Anybody have an idea how I would go about that (umbra?) line?
Thanks,
- Rick
Hi Rick,
Coincidentally, I saw something similar yesterday (Dec 28, 2009)
around noon AKST, (about 11 orbits later) west of Palmer AK, but
heading SW. It was one small finger width at arms length above the
horizon. It had a periodic (about 10 second) flash to it, so I
assumed it might be a booster, but strange it was heading SW, not SE
or NE, or just S. Of course a U-turn is not a typical satellite
maneuver, nor did I see that!
The altitude h to the directly overhead sun midline is given by:
h = r_earth * ( SQRT(1 + sin^2 theta) -1)

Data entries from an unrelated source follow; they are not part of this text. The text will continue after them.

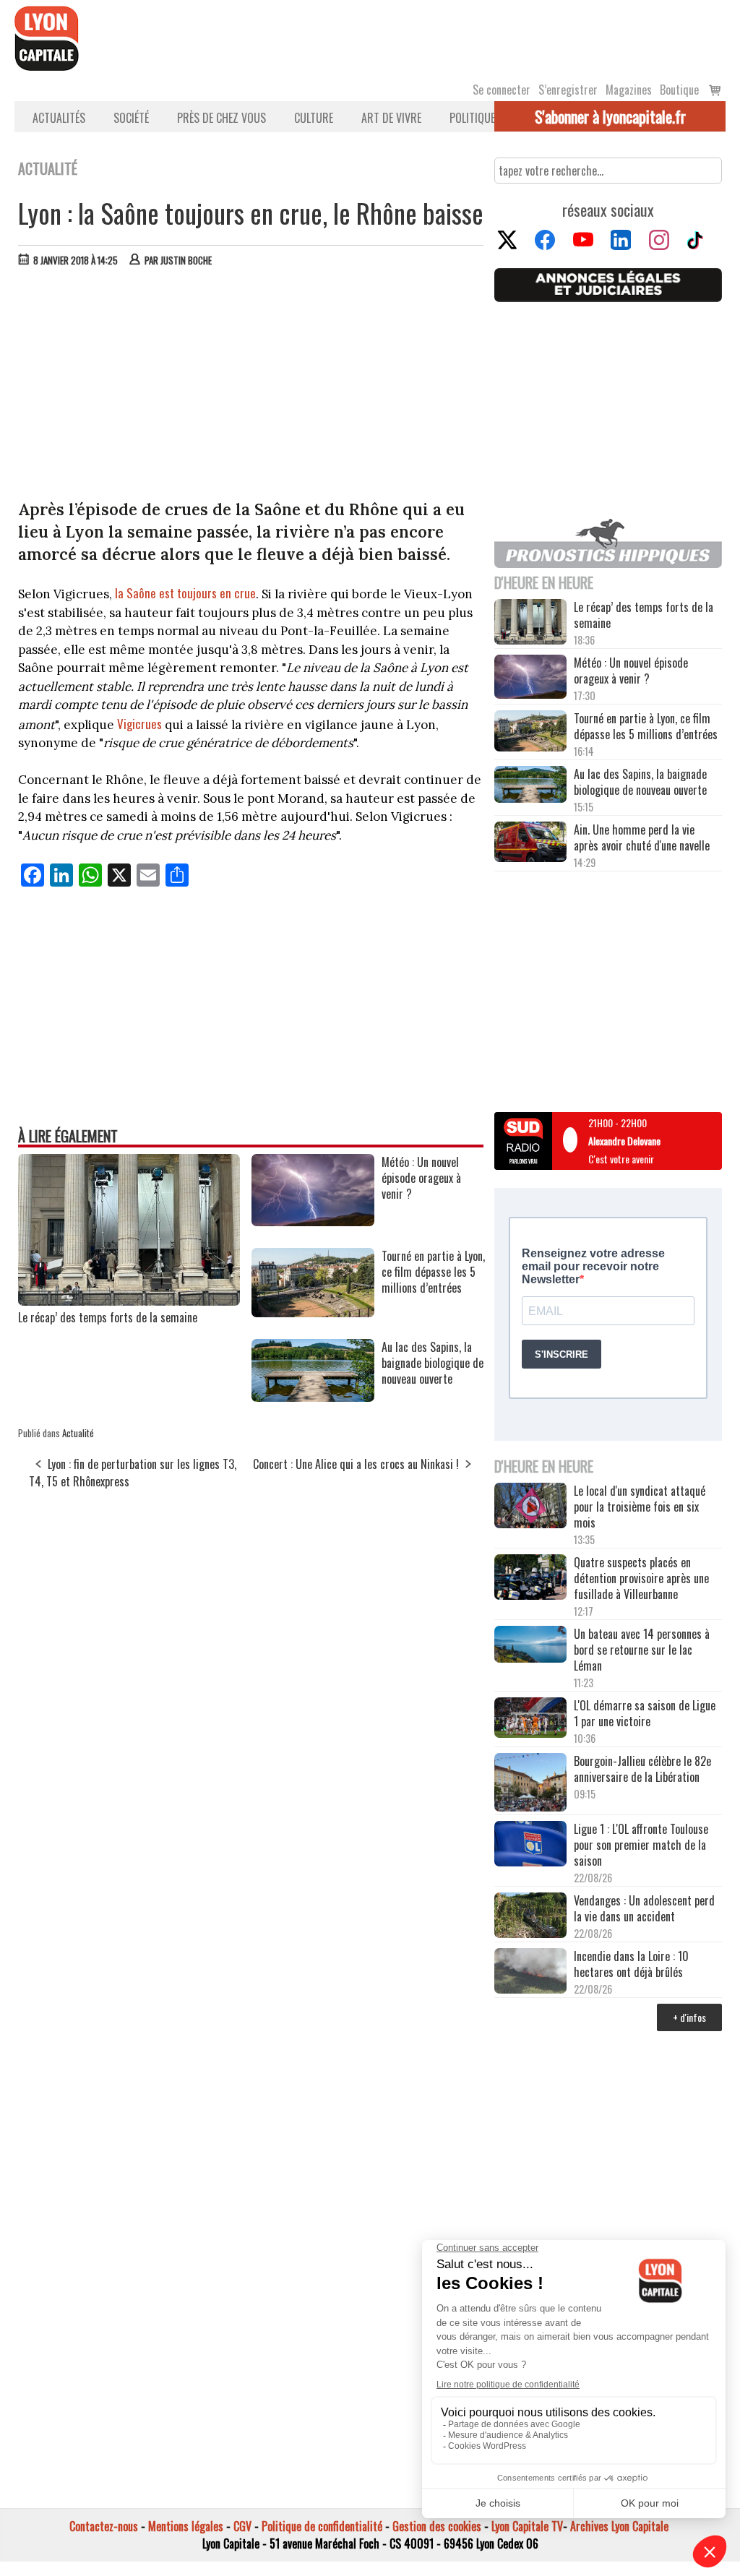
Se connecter (501, 89)
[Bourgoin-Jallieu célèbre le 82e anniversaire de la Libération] (530, 1783)
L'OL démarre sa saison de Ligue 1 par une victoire (644, 1713)
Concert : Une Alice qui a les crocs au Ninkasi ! (356, 1464)
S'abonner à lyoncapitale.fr (610, 116)
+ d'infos (689, 2017)
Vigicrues (139, 724)
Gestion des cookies (436, 2526)
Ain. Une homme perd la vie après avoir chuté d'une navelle (642, 837)
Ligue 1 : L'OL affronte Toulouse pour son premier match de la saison (641, 1845)
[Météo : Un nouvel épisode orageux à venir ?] (312, 1221)
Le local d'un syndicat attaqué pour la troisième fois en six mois (639, 1506)
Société (131, 117)
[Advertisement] (251, 386)
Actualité (78, 1433)
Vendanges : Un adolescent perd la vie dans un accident (644, 1908)
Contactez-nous (103, 2526)
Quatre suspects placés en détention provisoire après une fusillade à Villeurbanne (641, 1578)
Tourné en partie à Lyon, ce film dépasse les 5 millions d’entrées (646, 726)
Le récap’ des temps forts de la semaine (107, 1317)
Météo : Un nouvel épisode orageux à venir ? (631, 670)
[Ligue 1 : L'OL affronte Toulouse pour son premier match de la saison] (530, 1845)
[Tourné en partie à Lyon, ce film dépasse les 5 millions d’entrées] (312, 1312)
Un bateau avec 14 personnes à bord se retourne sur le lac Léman (642, 1649)
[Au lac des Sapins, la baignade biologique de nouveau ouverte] (312, 1396)
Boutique (679, 89)
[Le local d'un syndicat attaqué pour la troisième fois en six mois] (530, 1507)
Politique (472, 117)
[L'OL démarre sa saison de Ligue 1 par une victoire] (530, 1719)
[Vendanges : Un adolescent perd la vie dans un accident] (530, 1916)
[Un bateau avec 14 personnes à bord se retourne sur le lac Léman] (530, 1646)
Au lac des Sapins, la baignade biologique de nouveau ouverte (640, 782)
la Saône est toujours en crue (185, 593)
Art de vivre (391, 117)
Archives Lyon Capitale (619, 2526)
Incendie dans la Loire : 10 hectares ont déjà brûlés (631, 1964)
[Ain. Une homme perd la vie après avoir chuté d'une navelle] (530, 843)
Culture (313, 117)
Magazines (629, 89)
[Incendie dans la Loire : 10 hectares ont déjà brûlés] (530, 1972)
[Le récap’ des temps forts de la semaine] (129, 1300)
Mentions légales (185, 2526)
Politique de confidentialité (322, 2526)
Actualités (59, 117)
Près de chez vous (221, 117)
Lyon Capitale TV (527, 2526)
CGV (242, 2526)
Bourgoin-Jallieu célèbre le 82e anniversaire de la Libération (642, 1769)
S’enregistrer (568, 89)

Given time after sunset t we have:
theta = (t/(8.64x10^4 s))*(2*Pi) radians = (t/(1440 min))*(2*Pi)
radians
Earth radius, r_earth, at Hawaii is about 3951 mi. Here are some
numbers:
t (min) theta (radians) h (miles)
1 0.00436331944 0.03760073165
5 0.02181659722 0.93976780755
10 0.04363319444 3.75594358
20 0.08726638889 14.973936498
30 0.13089958333 33.506081478
60 0.26179916667 130.1553394
90 0.39269875 279.3533269
Since the above is time after total sunset, you don't have to correct
for the angular width of the sun. However, even total sunset is not
good enough to black out an object though, due to light
diffraction. Clearly not enough time, i.e. "shortly after sunset",
passed to rule out an airplane.
Best regards,
Horace Heffner
http://www.mtaonline.net/~hheffner/